After a couple of restless days in the house, I decided to tour up toward Taylor Pass, to see what had transpired during the storm, hoping for the best.
On the drive up, besides the avalanches and point releases noted in Thamm and Wagner’s observations yesterday, I also saw two slides on the west face of Eddies, up in the upper bowl ~2800′, as well as on the west side of Magnum, also ~2800′. There appeared to be debris on the north side of Sunburst, coming out of Elevator Shaft.
Touring requires walking in the ski boots for a while.
Once on snow, which we can say is at 1500′ being generous, it’s a matter of staying on an existing track or settling through isothermal mush. Not that it is deep. From there, a little bit of a frozen crust begins to show up here and there. It is breakable and unsupportive.
Looking up at the south side of Sunburst you can see wet balls of snow all over the slope, straight up to 3000′ or so.
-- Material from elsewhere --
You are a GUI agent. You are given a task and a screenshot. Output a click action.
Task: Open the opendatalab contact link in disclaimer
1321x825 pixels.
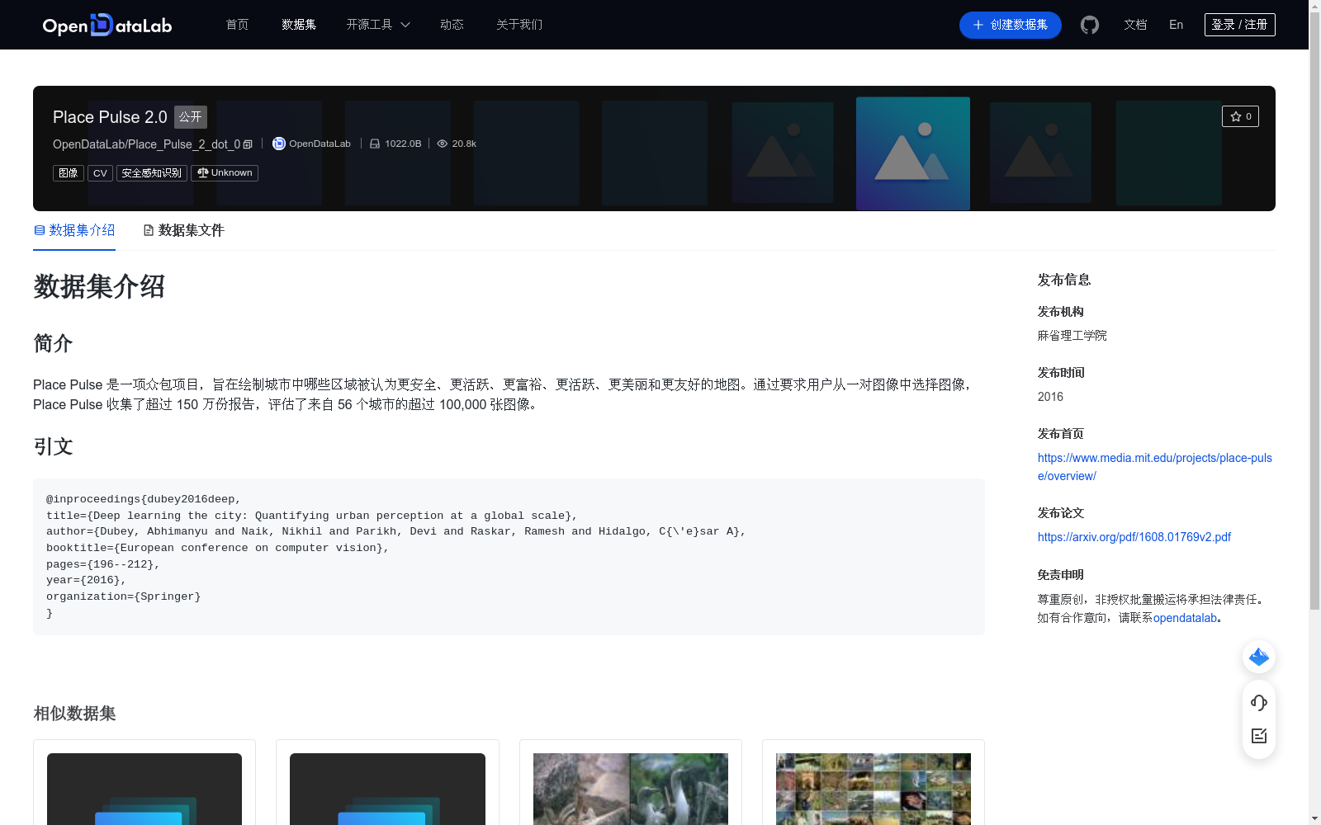point(1186,617)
Further back the valley, below the weather station, I came across the debris from a slide that happened toward the end of the storm. The starting zone seemed to be at the ridge top and it ran nearly to the creek; ~1300′ long and 100′ wide. The 6-8″ of heavy wet snow on top slid on the November rain crust, which seems to be decomposing a bit, what with really wet snow above and below it.
A compression test on the crown resulted in a failure on the eighth tap, 20cm deep, but due to the wet sticky nature of the snow, a shear quality could not really be attributed to it, as I could not separate the failed block from the rest.
An ECT test revealed no failure.
I think the good news is that when it gets cold, the snowpack will be bomb proof. Albeit without skiable snow on top. Maybe there is nice snow somewhere at elevation. In which case the ice surface will form a most expedient way to get there.
Until then, the skiing is treacherous, at least below 3000′. The type of skiing that tears ACL’s. Heavy wet, isothermal snow capped with a breakable ice crust.